While Goldman isn’t admitting the SEC’s fraud allegations, it isn’t denying them either, because it’s prohibited from doing so under the settlement terms. Oh yes, and Goldman will have to pay $550 million, much of which will go to the investors Goldman allegedly fleeced.
What a difference a few months makes. Back on April 16, after the SEC filed its suit, Goldman issued a press release wailing that “the SEC’s charges are completely unfounded in law and fact, and we will vigorously contest them and defend the firm and its reputation.” Looking back, it seems Goldman made a typographical error by omitting a few words at the end of that sentence: “until July 15.”
Designed to Fail
For those who have forgotten the details, the SEC’s lawsuit accused Goldman and a vice president, Fabrice Tourre, of making false and misleading statements to investors about a synthetic collateralized debt obligation that was designed to fail. The SEC said the firm’s main offense was telling IKB that a company called ACA Management had selected the portfolio of mortgage- related investments underlying the deal, when actually the selection process was heavily influenced by Paulson & Co., a hedge fund that later made $1 billion shorting Abacus.

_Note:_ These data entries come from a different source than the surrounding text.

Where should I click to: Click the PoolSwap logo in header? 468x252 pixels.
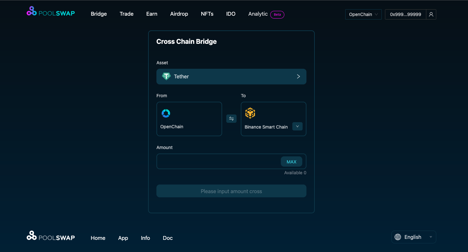[x=51, y=11]
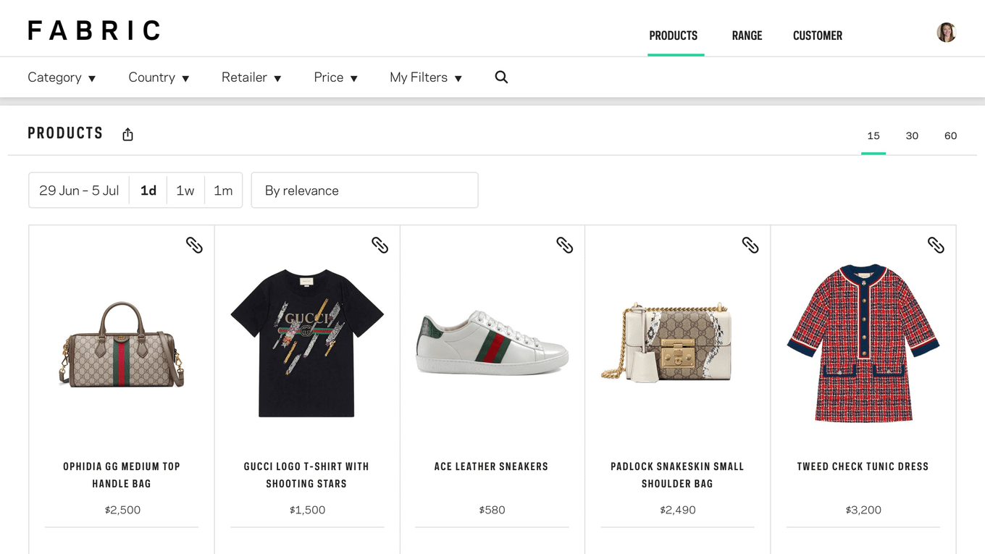Open the Ace Leather Sneakers product image

coord(493,344)
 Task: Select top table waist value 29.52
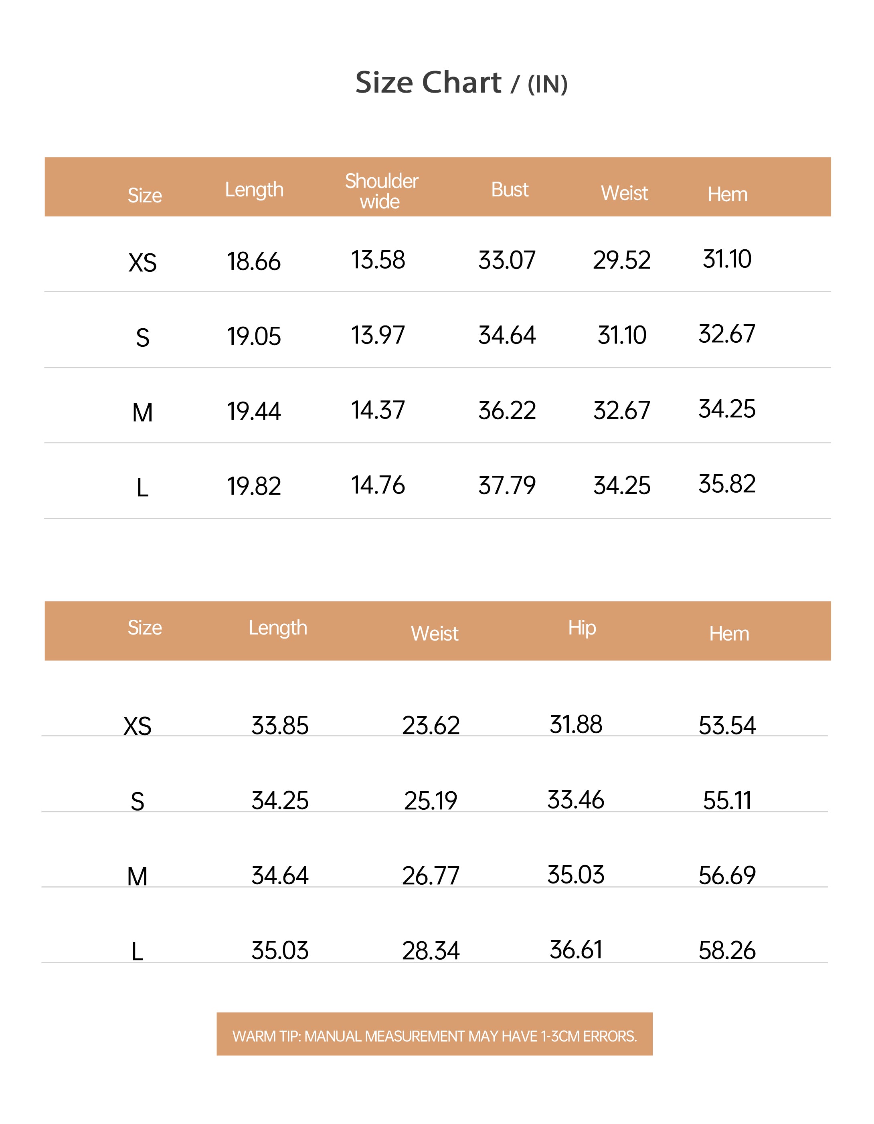[622, 260]
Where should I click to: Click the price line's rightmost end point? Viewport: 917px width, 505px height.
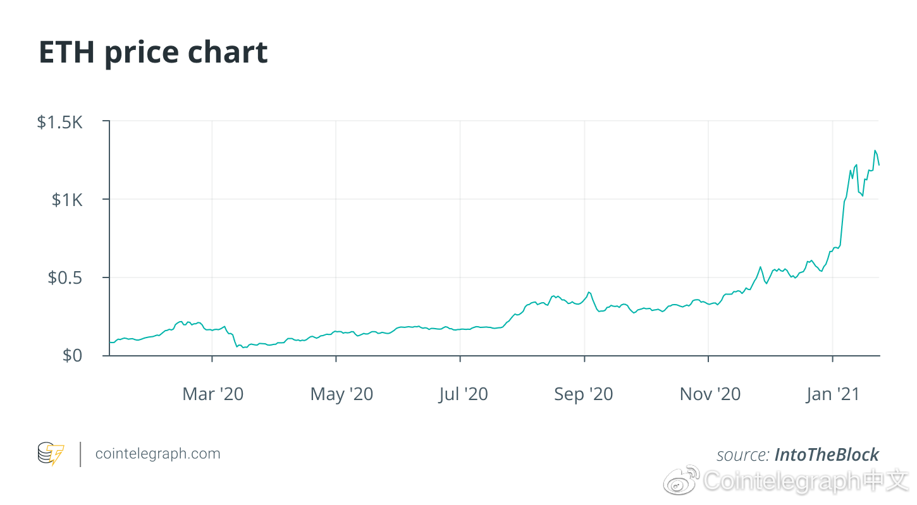pos(879,165)
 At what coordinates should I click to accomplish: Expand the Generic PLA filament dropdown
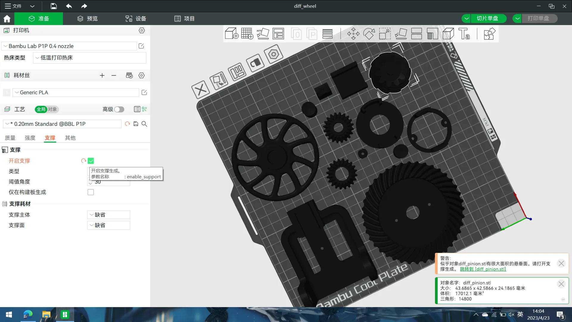point(76,92)
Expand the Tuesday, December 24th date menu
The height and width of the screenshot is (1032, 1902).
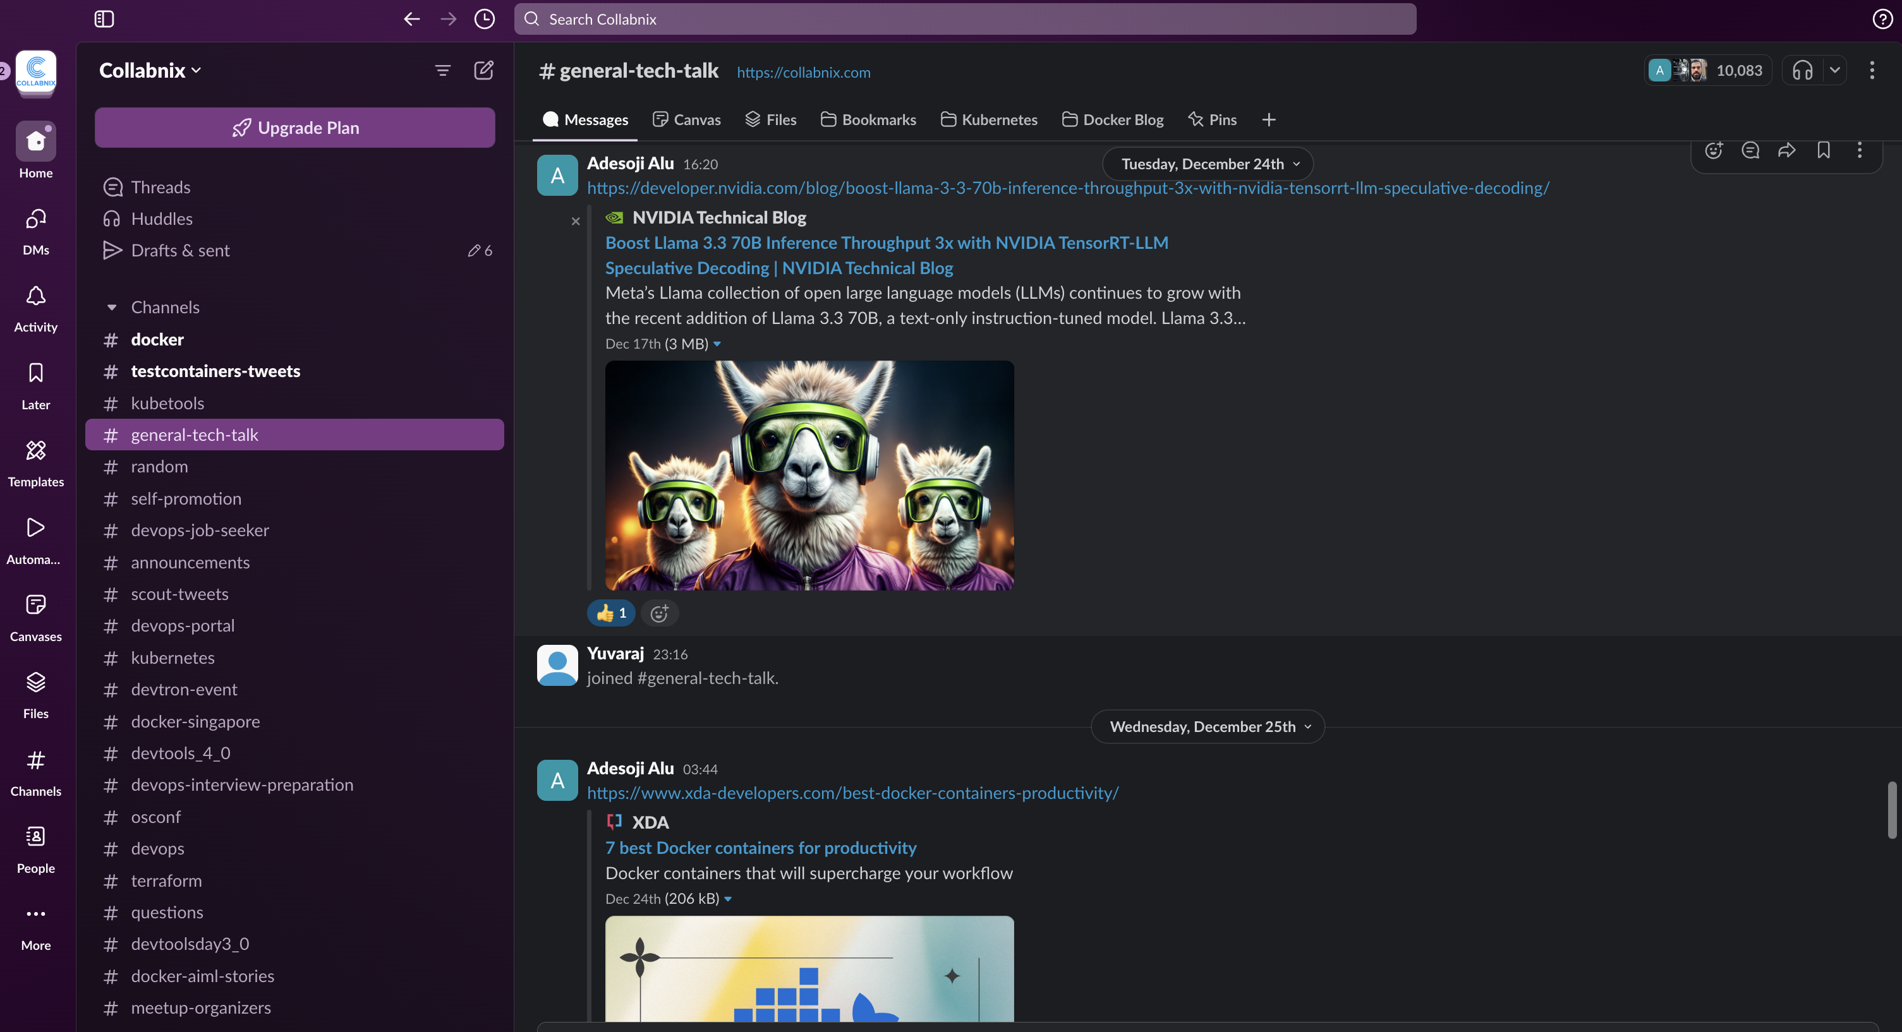(1208, 164)
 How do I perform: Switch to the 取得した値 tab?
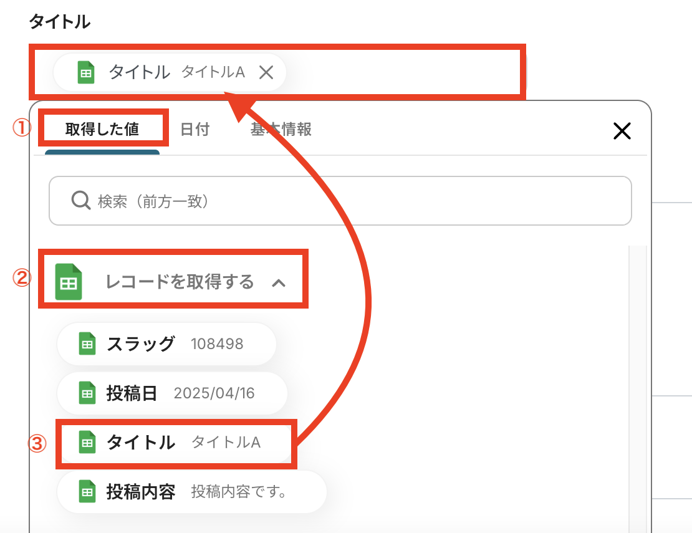click(102, 130)
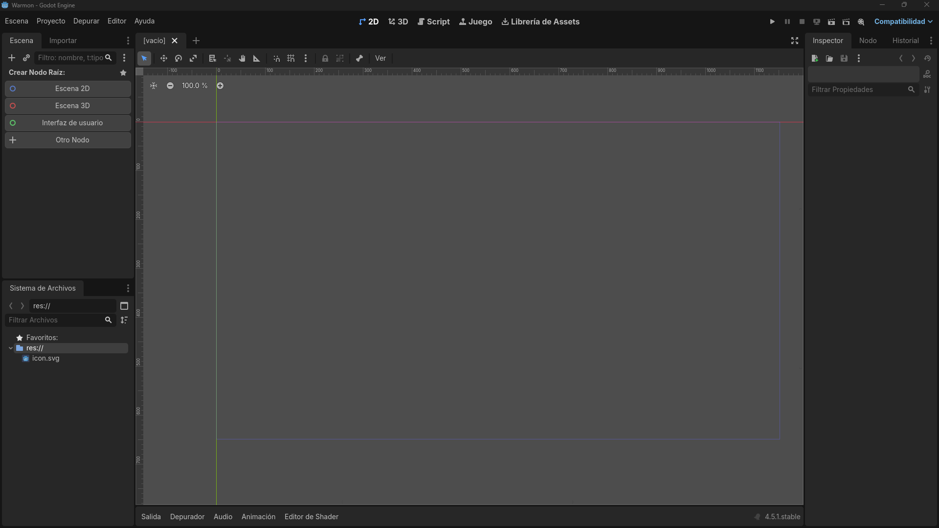Select the Scale mode tool
This screenshot has height=528, width=939.
pos(193,58)
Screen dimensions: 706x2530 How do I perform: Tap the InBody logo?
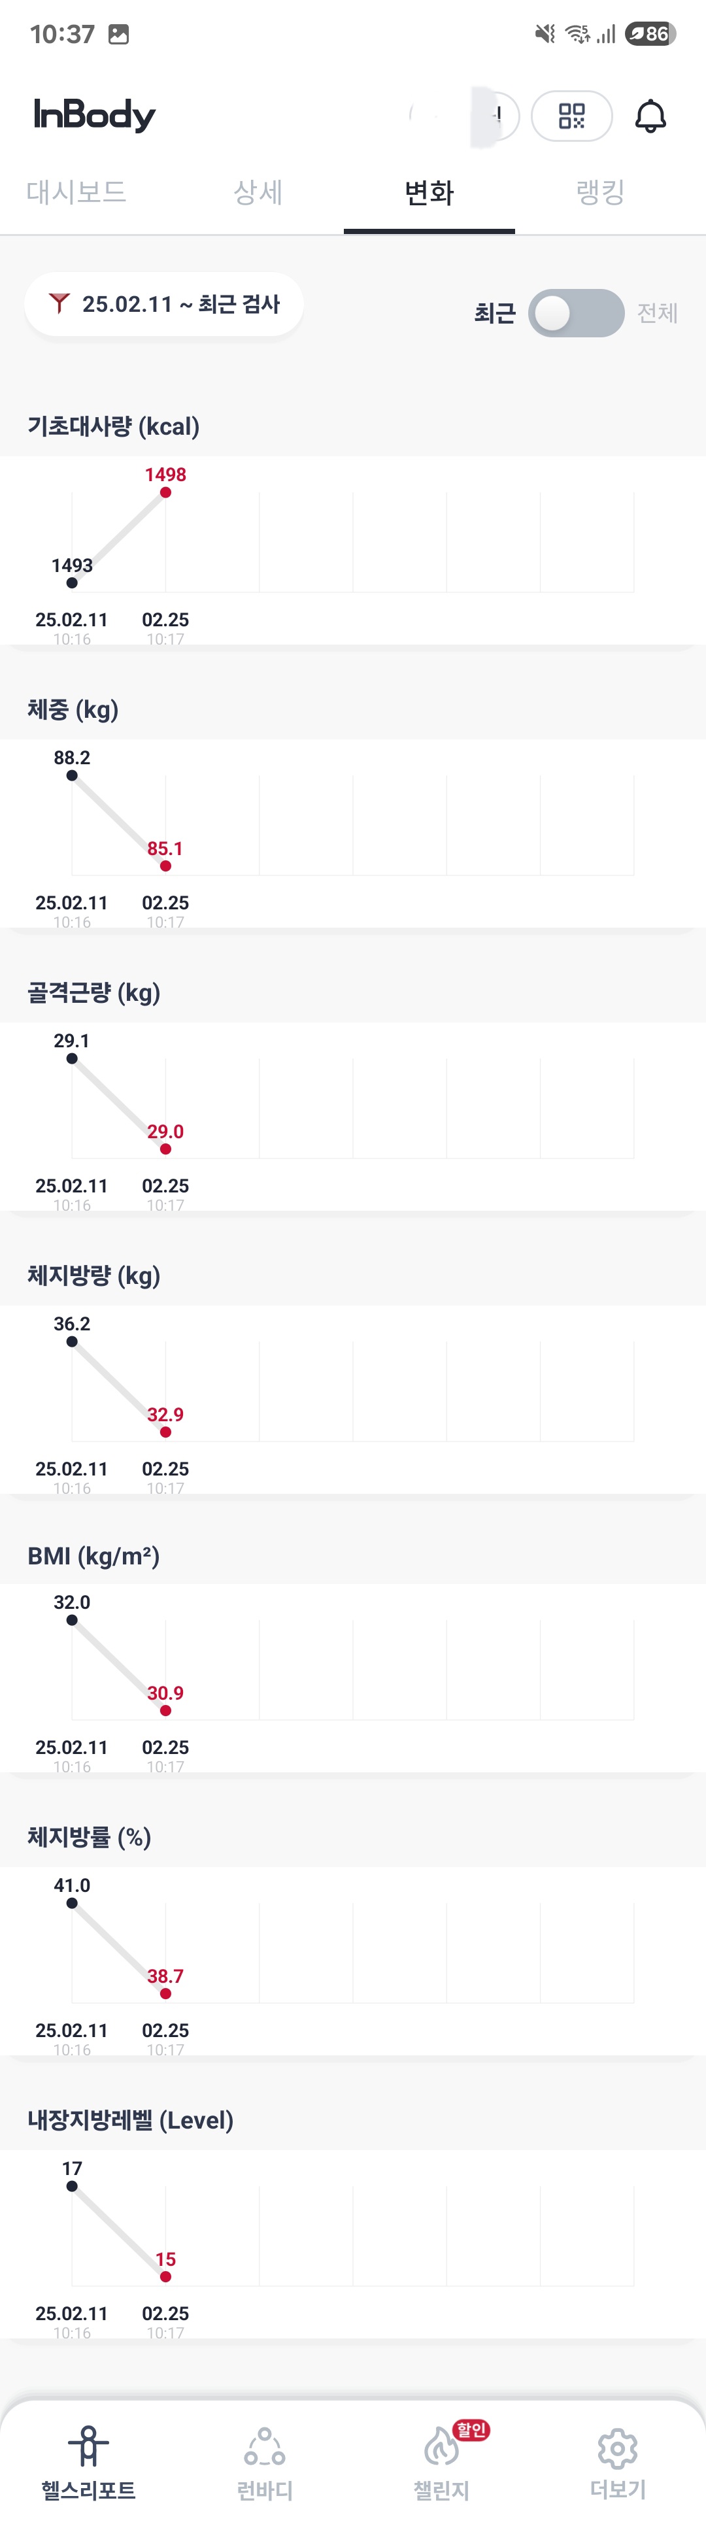point(94,115)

Back in April, Goldman insisted that ACA “selected the portfolio,” just as its sales materials said.
Now, as part of the settlement, Goldman has admitted “it was a mistake for the Goldman marketing materials” to omit “the role of Paulson & Co. Inc. in the portfolio selection process and that Paulson’s economic interests were adverse” to the bond’s investors. The consent decree added: “Goldman regrets that the marketing materials did not contain that disclosure.”
So all that stuff Goldman told the public in its defense a few months ago was just PR bluster. As for Tourre, who has denied the SEC’s allegations, he still hasn’t settled, and now Goldman has agreed to cooperate with the SEC in its case against him. He should have paid closer attention to my colleague Michael Lewis’s column two years ago on how to save your skin in a Wall Street massacre.
Rule No. 1: Betray your employer before your employer betrays you.
We can only hope all this will prove to be a humbling experience for Goldman, though that may be wishful thinking. The SEC accord, if approved by a federal judge, mandates new internal bureaucratic hoops for Goldman’s mortgage department to jump through before issuing mortgage securities in the future. Each person involved in structuring or marketing mortgage bonds will be required to attend training seminars on how to comply with the federal securities laws. (Talk about humiliating.)
Hear No Evil
What remains to be seen is whether Blankfein and the rest of Goldman’s bosses can pull off this settlement while at the same time saving face. Just 11 weeks ago, Blankfein was asked during a daylong Senate hearing on Abacus and other Goldman deals if he had any “legal, ethical or reputational” concerns about any of the activities undertaken by Goldman employees. “I heard nothing today that makes me think anything went wrong,” Blankfein said.
It’s hard to imagine Blankfein believed that then. It may take a miracle for the public to accept anything he says at face value now. That’s a heck of a liability for a company whose most valuable asset is supposed to be trust.
(Jonathan Weil is a Bloomberg News columnist. The opinions expressed are his own.)